### [WHAT YOU WILL DO]
Can you reproduce the listing from the line with "Select the dimension 5.03m x 3.60m" up to and including the line with "Screen dimensions: 754x1006 [x=416, y=314]", putting "pane" wherever "window" appears and changing nothing else?
╭─ INPUT DATA
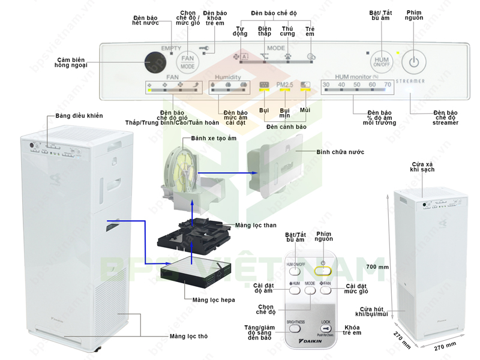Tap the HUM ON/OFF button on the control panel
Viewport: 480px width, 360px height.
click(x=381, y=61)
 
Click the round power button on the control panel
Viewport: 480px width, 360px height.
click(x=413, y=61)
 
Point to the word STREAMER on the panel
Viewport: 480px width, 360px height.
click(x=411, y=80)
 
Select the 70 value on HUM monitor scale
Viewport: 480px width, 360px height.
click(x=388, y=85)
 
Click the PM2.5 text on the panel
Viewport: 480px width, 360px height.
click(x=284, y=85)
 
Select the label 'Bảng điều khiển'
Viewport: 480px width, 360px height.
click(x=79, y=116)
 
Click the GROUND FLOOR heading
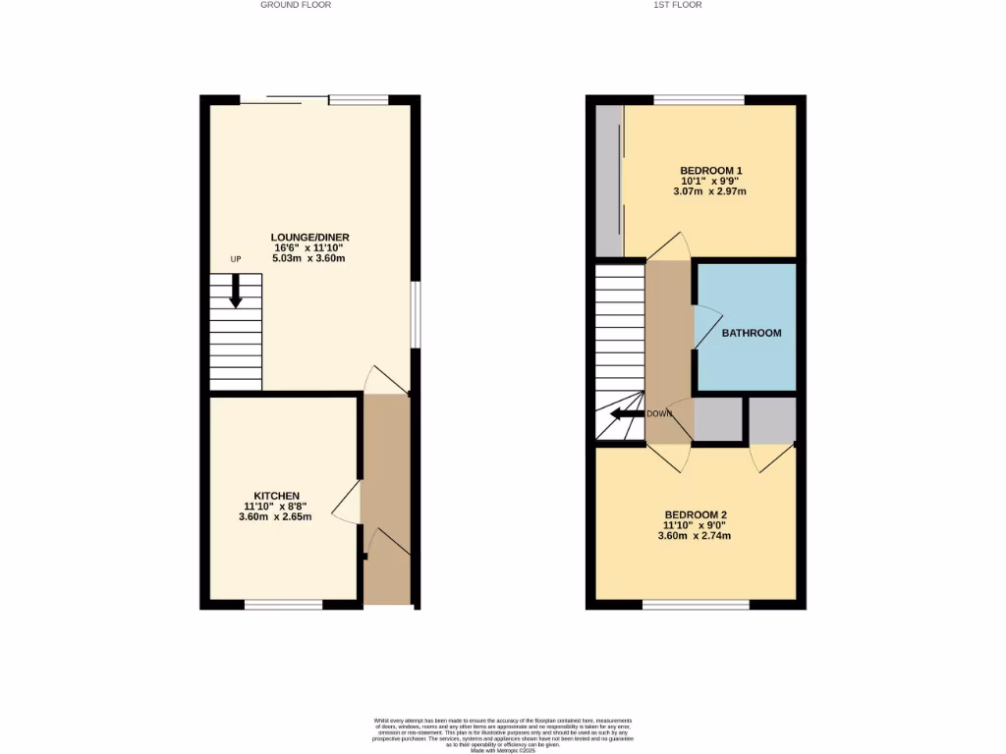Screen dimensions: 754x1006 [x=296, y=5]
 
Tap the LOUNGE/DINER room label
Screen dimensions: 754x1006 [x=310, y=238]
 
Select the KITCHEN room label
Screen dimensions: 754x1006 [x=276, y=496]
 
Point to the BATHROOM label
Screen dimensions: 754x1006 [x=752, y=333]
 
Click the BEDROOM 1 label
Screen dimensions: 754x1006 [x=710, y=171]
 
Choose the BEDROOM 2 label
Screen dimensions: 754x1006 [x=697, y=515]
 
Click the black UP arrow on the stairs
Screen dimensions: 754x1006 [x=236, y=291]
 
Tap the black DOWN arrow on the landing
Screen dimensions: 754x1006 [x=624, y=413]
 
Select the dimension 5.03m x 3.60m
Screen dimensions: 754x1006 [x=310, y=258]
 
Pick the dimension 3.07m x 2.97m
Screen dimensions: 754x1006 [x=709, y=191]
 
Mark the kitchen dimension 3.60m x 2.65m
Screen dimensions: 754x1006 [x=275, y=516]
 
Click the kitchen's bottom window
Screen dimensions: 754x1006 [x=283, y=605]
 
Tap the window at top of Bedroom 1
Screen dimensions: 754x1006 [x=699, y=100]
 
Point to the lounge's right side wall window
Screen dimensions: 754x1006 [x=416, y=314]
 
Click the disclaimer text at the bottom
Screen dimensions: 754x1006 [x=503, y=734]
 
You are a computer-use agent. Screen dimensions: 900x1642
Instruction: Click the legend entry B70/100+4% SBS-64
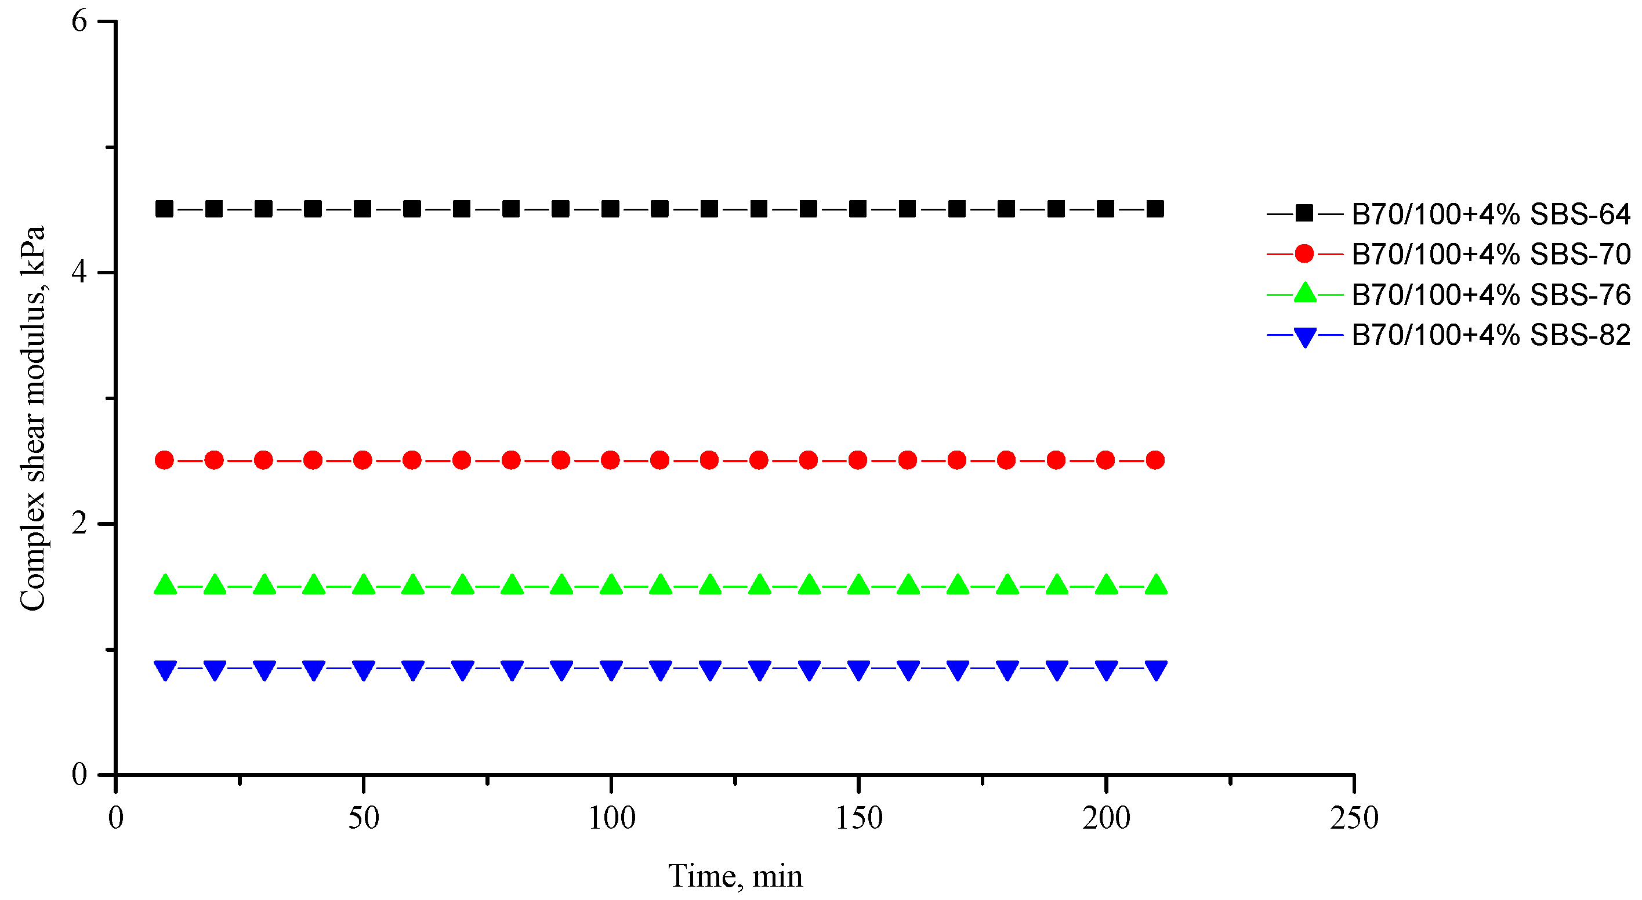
╰─
### [EXERCISE ANSWER]
Select the dimension 5.03m x 3.60m
Screen dimensions: 754x1006 [x=310, y=258]
 
Pick the dimension 3.07m x 2.97m
Screen dimensions: 754x1006 [x=709, y=191]
 
Mark the kitchen dimension 3.60m x 2.65m
Screen dimensions: 754x1006 [x=275, y=516]
 
Click the kitchen's bottom pane
Screen dimensions: 754x1006 [x=283, y=605]
 
Tap the pane at top of Bedroom 1
Screen dimensions: 754x1006 [x=699, y=100]
 
Point to the lounge's right side wall pane
Screen dimensions: 754x1006 [x=416, y=314]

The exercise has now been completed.